Required work >>
1. According to the text on agile estimating, which metrics do you need to derive costs from estimates?
2. Can you retype the part of the agile estimating text starting at "So, with this" and ending at "and two weeks)?"?

So, with this in mind, how do you estimate, quote, pitch or bid when agile methods are so fluid and you have to work to a fixed cost? You know the least about how long a project will take and what is involved right at the beginning. Using the Cone of Uncertainty, you’ll be between 4x and 0.5x inaccurate with your estimate of an end date (eg: at the beginning of a project that you estimate takes a month, it could take between four months and two weeks)?

Some metrics

There’s a few metrics you’ll need in order to derive costs from estimates:

  • Day Rate: How much a team costs per day. This is only ever going to be a rule of thumb (as there are holiday, illness, training etc.). But you should make it as accurate as possible. This becomes a key metric in working out costs from estimates. You should make sure that your client understands that for the purposes of estimating and pitching, this is an accurate, but rough figure.
  • Best, worst and average velocity: these are important metrics. Your average velocity is simple, add all your sprint velocities together and divide by the number of sprints. You could make this more realistic by using a rolling four sprint velocity, this then takes into account changes in team size, tooling or process. However, for the purposes of estimating the cost of project up front, the average will do.
    The best and worst velocities are derived by taking an average of your three most successful sprints and the three least successful sprints. Why you need these will become clear later.
    Should you have multiple teams and you’re not sure which team will be working on your project, then take an average across all the teams.

If you don’t have this data, you have two options: guesstimate, or use the cone of uncertainty.

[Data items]

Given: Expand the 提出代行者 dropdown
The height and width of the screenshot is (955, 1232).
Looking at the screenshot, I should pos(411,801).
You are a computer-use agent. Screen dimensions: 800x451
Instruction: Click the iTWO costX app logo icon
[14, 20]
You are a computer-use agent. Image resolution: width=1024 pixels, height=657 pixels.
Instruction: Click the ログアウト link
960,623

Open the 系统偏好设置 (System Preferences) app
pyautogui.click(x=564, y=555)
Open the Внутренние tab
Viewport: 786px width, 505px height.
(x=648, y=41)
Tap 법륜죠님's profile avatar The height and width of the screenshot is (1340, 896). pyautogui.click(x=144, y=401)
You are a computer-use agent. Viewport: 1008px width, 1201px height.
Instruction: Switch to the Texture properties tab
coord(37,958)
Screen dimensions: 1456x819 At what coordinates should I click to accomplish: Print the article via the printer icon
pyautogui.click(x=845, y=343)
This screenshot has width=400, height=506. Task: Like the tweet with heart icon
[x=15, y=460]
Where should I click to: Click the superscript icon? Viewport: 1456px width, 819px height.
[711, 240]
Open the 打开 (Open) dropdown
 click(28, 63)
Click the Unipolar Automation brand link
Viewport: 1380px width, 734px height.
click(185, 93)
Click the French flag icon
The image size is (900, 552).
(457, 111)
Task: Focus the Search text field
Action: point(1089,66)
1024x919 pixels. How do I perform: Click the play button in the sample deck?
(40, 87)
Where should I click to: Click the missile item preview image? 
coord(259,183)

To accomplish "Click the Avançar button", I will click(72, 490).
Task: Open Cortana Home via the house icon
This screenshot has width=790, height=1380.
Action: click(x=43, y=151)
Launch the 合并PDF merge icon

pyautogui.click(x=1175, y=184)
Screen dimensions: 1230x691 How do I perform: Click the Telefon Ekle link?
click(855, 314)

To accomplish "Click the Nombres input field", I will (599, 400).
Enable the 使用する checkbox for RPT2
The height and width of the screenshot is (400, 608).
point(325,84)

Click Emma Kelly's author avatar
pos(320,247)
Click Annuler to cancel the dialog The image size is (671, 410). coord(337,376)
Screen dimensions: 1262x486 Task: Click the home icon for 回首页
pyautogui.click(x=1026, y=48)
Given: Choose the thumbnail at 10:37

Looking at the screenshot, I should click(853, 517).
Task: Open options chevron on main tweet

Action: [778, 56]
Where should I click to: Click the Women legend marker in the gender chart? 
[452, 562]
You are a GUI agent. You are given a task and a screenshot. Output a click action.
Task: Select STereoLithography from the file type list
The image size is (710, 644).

The responses >>
1. Day Rate, best velocity, worst velocity, and average velocity.

2.
So, with this in mind, how do you estimate, quote, pitch or bid when agile methods are so fluid and you have to work to a fixed cost? You know the least about how long a project will take and what is involved right at the beginning. Using the Cone of Uncertainty, you’ll be between 4x and 0.5x inaccurate with your estimate of an end date (eg: at the beginning of a project that you estimate takes a month, it could take between four months and two weeks)?